STORY: U.S. stocks ended a choppy session mixed on Friday, with the Dow up marginally, the S&P 500 flat and the Nasdaq down about a third of a percent.
Despite the muted results, the S&P and Nasdaq registered their biggest monthly percentage gains since November 2023.
Stocks were down early in the session after President Donald Trump issued a new veiled threat to get tougher with China regarding its trade agreement with the U.S.
The indexes pared losses after Trump said he would speak to China's President Xi Jinping and hopefully work out their differences.
Adam Coons, chief investment officer at Winthrop Capital Management, says this type of tariff-driven volatility will likely last throughout the year.
"Well, stocks today, and really this entire week, are continuing to be driven by the rhetoric around tariffs. If they're going to happen? How they're going to happen? Are they legal? Are they going to have to pay back any of the tariff revenue that's been generated so far? [FLASH] And so it's likely that the remainder of this year is going to be that same type of investment environment where investors will try to figure out what's going to happen next and they'll get it wrong.
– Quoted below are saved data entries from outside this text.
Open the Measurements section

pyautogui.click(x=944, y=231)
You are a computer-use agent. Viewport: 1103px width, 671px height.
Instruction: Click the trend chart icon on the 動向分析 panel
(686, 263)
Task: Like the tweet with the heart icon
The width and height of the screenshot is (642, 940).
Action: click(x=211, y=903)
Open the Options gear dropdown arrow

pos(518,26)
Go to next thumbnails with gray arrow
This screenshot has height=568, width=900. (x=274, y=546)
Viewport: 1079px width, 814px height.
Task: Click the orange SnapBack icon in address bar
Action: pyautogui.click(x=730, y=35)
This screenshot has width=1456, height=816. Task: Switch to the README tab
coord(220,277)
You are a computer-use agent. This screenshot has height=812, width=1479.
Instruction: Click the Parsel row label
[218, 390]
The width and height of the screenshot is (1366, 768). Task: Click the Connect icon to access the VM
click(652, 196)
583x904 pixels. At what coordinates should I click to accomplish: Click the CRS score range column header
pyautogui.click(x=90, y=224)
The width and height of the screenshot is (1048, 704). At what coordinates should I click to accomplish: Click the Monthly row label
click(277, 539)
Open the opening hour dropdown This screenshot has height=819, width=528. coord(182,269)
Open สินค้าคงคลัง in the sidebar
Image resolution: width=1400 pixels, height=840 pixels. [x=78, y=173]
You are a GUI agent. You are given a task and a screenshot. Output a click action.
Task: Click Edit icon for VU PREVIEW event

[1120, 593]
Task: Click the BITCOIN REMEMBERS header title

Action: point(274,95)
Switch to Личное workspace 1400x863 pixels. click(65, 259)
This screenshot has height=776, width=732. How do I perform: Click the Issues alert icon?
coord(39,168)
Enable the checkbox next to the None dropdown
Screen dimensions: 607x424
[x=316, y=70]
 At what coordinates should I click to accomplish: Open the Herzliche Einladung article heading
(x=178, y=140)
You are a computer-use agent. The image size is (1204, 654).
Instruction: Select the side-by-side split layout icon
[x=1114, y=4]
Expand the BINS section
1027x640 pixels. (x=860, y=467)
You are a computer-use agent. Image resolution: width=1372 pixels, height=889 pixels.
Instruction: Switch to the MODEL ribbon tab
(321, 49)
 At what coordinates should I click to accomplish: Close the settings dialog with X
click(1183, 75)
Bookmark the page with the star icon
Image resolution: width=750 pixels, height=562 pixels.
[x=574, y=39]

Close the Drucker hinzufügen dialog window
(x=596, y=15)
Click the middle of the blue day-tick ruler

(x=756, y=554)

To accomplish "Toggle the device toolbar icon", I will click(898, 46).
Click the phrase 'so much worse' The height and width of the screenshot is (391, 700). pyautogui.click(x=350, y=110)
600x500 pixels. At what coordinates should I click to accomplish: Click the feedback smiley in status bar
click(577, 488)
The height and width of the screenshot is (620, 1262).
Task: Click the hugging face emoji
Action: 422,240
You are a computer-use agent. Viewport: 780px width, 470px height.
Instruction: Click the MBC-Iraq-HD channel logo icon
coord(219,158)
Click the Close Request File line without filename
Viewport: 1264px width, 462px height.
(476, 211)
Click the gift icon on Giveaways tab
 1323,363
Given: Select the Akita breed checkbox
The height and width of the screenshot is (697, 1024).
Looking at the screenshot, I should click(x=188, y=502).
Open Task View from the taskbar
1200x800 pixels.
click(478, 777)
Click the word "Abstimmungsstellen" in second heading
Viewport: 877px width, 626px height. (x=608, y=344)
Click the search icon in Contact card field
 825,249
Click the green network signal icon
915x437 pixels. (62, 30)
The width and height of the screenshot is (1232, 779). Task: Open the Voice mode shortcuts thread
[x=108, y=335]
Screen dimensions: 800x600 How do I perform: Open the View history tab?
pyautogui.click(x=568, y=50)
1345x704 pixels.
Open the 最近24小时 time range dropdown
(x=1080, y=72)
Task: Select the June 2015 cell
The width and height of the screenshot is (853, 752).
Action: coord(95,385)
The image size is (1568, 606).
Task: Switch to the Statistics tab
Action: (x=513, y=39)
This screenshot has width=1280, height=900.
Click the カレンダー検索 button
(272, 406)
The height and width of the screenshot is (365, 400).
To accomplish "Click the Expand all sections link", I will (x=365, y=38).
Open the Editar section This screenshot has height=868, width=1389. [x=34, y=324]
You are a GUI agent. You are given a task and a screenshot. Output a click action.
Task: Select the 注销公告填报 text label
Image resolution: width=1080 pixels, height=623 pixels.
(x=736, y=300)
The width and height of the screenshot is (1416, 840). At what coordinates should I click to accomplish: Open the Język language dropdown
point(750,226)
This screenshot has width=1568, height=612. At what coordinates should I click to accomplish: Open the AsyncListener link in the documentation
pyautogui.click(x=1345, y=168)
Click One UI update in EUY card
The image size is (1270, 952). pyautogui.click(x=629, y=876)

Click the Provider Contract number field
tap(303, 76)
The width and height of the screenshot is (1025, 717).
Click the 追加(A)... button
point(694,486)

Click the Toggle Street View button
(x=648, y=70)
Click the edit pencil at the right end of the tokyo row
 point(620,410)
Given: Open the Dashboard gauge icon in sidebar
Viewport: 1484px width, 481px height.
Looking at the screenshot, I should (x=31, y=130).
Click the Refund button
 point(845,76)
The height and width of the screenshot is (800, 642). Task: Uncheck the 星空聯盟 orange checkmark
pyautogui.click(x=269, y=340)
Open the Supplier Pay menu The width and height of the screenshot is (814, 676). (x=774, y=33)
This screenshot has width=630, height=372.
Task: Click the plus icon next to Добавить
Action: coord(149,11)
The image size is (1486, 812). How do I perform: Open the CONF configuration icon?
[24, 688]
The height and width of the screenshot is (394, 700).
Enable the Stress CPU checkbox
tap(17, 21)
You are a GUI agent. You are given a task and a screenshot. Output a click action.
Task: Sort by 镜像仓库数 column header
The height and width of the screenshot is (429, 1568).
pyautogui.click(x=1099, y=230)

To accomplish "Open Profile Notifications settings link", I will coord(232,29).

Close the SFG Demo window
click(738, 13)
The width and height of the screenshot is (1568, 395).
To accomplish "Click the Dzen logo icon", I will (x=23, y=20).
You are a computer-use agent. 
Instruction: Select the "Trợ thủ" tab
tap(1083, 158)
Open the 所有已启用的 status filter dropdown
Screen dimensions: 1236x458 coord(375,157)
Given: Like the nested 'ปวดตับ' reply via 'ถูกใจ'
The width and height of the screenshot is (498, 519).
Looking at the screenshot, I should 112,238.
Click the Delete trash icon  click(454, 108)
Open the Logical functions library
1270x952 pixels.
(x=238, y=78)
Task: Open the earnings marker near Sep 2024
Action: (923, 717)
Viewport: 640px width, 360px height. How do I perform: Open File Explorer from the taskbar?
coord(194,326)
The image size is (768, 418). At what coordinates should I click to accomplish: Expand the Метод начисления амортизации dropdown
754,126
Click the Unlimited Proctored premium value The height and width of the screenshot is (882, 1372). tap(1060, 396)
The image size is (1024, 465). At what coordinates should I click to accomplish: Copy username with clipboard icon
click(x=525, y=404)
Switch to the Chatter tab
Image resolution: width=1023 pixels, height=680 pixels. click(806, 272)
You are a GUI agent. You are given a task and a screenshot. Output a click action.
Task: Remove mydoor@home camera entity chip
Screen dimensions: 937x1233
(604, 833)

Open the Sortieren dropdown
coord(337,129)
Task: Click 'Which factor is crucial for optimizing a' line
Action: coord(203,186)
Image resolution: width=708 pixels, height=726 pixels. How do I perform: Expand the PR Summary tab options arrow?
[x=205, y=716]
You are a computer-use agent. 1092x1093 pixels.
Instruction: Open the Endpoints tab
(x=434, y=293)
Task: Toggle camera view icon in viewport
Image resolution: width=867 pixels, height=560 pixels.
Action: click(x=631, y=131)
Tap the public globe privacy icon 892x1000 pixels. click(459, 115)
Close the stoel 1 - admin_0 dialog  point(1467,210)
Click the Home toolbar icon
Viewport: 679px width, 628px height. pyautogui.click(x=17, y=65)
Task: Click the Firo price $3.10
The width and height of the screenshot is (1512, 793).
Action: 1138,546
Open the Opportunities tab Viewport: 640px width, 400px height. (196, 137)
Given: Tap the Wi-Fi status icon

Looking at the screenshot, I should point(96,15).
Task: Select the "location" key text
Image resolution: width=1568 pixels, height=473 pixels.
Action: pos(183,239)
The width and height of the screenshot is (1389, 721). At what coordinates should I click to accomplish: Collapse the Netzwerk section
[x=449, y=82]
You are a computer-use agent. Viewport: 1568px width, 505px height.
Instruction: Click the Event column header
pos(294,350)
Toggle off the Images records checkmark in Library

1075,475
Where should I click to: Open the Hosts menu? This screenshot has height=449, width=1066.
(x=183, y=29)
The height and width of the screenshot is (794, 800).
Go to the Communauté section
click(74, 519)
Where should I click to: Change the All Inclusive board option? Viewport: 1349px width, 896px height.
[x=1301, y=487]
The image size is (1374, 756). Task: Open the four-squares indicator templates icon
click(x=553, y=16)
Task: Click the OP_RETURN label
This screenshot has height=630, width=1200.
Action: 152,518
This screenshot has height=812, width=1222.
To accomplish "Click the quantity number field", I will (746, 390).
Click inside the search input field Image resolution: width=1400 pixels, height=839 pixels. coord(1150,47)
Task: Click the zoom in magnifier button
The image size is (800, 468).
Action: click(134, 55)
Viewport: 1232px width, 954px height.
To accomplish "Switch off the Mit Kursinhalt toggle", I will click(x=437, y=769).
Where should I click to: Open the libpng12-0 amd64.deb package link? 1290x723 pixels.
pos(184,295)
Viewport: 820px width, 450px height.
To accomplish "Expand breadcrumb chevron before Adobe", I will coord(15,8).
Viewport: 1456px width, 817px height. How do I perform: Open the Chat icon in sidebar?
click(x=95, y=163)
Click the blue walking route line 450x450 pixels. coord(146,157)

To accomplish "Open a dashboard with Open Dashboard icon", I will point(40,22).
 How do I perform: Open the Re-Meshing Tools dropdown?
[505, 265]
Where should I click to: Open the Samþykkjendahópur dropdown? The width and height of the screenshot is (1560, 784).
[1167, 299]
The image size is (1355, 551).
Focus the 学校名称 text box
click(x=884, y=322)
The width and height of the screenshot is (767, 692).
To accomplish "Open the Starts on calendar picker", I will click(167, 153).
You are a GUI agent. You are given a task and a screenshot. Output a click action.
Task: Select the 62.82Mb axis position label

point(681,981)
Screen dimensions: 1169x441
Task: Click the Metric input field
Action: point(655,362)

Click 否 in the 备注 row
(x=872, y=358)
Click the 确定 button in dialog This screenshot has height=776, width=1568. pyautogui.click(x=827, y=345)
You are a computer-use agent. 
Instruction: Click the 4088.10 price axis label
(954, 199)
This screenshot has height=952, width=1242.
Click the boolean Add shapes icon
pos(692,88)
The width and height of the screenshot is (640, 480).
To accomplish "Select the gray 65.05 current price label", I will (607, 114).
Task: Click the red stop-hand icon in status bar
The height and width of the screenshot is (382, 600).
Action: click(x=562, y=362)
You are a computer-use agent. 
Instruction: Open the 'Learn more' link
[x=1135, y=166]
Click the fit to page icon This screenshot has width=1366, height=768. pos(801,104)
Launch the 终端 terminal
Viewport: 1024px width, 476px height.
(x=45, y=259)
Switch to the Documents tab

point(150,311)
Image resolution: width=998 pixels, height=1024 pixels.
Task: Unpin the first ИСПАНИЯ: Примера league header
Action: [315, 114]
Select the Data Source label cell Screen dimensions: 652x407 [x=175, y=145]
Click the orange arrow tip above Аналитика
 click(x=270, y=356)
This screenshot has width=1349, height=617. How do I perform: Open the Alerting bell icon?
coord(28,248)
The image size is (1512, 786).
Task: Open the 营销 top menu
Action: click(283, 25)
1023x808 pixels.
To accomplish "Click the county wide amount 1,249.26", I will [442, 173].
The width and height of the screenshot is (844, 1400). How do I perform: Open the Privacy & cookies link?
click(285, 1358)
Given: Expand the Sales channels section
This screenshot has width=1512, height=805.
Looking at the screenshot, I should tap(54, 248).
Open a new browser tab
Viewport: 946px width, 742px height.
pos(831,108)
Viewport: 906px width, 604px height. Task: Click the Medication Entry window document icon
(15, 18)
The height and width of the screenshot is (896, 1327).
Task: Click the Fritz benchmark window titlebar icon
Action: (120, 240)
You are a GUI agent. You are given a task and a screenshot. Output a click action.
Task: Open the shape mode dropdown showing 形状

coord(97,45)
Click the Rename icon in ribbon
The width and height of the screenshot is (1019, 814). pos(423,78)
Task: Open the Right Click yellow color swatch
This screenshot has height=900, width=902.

They'll pivot, and then you'll see this capitulation in the market because just the overall back and forth volatility with no real resolution, will just kind of exhaust the market."
Stocks on the move Friday included Regeneron, which fell 19% after its experimental drug for patients with a type of lung condition commonly called "smoker's lung" failed a late-stage trial.
Shares of Ulta Beauty jumped almost 12% and touched a 52-week high after the cosmetics retailer raised its annual profit forecast after beating quarterly results.
And shares of Palantir Technologies rose nearly 8% after The New York Times reported that President Donald Trump has expanded the data firm's roll across the federal government.